We offer possible explanations for our unexpected results cautiously. First, the results may be related to our evaluation period. In the CINV study, acute emesis was largely associated with activation of 5-HT3 receptors by serotonin, while delayed emesis is thought to occur mainly through activation of NK1 receptors by substance P. In other words, serotonin is the dominant mediator in the acute phase, while substance P becomes the dominant mediator in the delayed phase [28]. Therefore, our negative result may be due to our study evaluating patients only for the first 24 h postoperatively. Furthermore, palonosetron in this period may have sufficient effect on the NK1 receptor to prevent PONV through 5-HT3/NK1 receptor cross-talk inhibition, resulting in masking of the effect of aprepitant on NK1 receptors.

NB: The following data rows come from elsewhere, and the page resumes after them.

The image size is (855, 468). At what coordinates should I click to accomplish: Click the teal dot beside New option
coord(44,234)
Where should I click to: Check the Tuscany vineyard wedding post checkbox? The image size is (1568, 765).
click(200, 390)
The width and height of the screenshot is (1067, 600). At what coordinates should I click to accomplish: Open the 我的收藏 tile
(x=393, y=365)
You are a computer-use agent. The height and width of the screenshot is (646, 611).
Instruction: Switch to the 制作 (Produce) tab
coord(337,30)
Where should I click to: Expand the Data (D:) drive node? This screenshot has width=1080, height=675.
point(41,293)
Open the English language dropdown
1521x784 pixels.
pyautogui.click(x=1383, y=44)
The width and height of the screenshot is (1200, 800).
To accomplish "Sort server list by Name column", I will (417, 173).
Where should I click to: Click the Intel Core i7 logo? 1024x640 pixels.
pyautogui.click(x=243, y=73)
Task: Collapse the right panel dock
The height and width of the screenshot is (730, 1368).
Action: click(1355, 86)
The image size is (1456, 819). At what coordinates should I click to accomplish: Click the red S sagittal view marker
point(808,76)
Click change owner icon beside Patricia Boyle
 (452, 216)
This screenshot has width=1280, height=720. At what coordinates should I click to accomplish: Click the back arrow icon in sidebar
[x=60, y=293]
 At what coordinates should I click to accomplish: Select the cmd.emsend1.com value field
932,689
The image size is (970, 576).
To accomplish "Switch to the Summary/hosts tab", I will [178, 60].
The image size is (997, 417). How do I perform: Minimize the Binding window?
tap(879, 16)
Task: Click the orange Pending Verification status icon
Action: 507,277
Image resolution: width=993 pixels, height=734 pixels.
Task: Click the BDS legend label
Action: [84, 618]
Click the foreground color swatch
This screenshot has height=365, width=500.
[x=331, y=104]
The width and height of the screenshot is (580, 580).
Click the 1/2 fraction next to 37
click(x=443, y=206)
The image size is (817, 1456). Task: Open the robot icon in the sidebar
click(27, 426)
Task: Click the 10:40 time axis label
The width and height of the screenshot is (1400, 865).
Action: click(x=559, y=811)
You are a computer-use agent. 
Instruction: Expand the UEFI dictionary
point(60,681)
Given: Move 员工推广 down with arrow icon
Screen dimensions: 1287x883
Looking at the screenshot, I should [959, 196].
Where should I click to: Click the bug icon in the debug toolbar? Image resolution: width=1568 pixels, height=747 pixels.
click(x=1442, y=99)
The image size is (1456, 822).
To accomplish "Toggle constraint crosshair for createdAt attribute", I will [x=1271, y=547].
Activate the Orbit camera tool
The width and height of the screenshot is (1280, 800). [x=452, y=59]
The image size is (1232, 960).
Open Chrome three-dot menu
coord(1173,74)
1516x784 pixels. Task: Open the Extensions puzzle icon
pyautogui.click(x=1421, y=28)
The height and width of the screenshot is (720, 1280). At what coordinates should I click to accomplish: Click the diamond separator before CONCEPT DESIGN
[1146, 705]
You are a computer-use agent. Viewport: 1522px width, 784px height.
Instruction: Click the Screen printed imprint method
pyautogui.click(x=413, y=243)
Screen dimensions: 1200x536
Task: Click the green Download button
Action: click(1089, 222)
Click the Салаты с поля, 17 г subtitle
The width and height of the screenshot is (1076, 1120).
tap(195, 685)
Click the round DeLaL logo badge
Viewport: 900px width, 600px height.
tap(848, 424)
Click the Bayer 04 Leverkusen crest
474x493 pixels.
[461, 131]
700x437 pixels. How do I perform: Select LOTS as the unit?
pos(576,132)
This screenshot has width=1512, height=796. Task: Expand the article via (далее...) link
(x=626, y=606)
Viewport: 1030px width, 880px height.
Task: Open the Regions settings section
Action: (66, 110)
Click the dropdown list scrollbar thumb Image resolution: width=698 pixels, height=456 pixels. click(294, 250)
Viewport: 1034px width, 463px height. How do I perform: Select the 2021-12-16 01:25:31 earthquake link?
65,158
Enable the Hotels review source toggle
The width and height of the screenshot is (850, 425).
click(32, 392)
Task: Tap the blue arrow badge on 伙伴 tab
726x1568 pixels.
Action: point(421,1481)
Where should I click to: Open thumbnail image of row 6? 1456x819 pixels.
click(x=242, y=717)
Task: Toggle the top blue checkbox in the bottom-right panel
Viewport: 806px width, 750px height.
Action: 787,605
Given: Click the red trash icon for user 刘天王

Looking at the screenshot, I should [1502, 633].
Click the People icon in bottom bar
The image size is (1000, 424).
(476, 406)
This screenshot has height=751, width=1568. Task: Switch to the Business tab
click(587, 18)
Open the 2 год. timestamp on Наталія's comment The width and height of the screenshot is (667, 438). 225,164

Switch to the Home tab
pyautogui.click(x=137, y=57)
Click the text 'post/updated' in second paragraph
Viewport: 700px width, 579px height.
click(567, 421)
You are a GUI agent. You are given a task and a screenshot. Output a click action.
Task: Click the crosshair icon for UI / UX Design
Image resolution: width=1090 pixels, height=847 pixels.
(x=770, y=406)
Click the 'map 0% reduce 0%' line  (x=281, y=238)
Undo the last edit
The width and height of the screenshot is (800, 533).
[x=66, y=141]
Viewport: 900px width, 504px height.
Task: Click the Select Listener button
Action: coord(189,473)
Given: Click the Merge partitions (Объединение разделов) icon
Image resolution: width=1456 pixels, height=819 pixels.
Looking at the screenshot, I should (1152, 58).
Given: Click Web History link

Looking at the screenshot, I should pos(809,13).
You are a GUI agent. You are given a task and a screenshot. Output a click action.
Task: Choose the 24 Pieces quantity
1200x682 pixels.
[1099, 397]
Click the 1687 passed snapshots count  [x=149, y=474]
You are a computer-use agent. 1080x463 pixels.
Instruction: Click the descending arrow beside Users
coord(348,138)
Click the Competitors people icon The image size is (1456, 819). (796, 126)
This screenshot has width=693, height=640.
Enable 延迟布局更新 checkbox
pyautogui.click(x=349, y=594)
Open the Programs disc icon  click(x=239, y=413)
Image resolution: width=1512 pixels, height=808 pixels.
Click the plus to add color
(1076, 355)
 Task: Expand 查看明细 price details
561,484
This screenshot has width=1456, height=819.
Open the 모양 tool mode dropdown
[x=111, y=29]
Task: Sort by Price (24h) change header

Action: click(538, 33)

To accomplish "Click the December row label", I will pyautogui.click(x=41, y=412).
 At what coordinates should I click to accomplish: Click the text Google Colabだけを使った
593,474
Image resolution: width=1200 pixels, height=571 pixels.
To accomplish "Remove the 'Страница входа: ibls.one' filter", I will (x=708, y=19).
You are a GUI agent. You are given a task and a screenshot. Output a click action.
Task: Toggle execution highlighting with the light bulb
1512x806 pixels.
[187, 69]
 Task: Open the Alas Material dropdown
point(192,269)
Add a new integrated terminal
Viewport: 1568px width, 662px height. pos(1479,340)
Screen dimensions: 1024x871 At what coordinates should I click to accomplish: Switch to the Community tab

One important result of our study is the finding that combination of aprepitant and palonosetron reduced the incidence of vomiting from 14% to 2% compared with palonosetron alone. This corresponds to an 86% relative reduction in the risk of vomiting during the first 24 h postoperatively. This is consistent with a previous finding by Lee et al. [18] of an 89% relative risk reduction for vomiting using aprepitant. Our results suggest that aprepitant does have an anti-vomiting effect, even though there was no statistical group difference due to the low incidence of vomiting even in the palonosetron alone group (P = 0.111).
One limitation of this study was its relatively short evaluation period. We investigated our study medications for only the first 24 h postoperatively, but aprepitant and palonosetron have demonstrated efficacy in preventing both acute and delayed emesis [13]. Therefore, further studies on the delayed effects of aprepitant combined with palonosetron for prevention of PONV for up to 48 h postoperatively are needed.
In conclusion, a combination of aprepitant and palonosetron did not reduce the incidence of PONV to a greater extent than did palonosetron alone in the first 24 h after surgery in female patients receiving fentanyl IV-PCA.
Acknowledgements
This study was supported by the Soonchunhyang University Research Fund.